Laila Seysembekovna Akhmetova (born 12 February 1954) is a Kazakh doctor of historical sciences, professor of politology of Al-Farabi Kazakh National University, writer and research of participants in the World War II.

Current activity 

Akhmetova is the Director of UNESCO centre of Al-Farabi Kazakh National University.

She is also the President of the ULE "Almaty confederation of non-governmental organizations nicknamed "Ariptes".

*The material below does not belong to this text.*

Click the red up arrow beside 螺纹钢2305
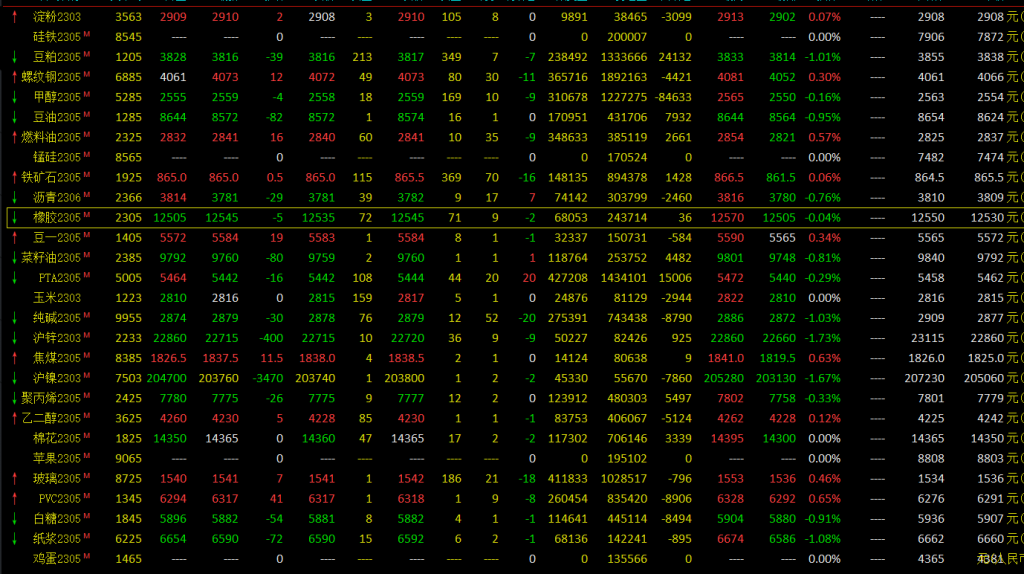Image resolution: width=1024 pixels, height=574 pixels. click(14, 77)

The women's trade union movement in Kazakhstan is inextricably linked to the name of L.S. Akhmetova. She is the chairman of the Commission on Women Workers, a part of the Trade Union Federation of Kazakhstan. She is an active participant in the women's network of the International Trade Unions Confederation. Currently, under the leadership of L.S. Akhmetova, the Commission is actively working on the issues of women workers, labour and safety, maternity and health of women, family and children, leisure and welfare.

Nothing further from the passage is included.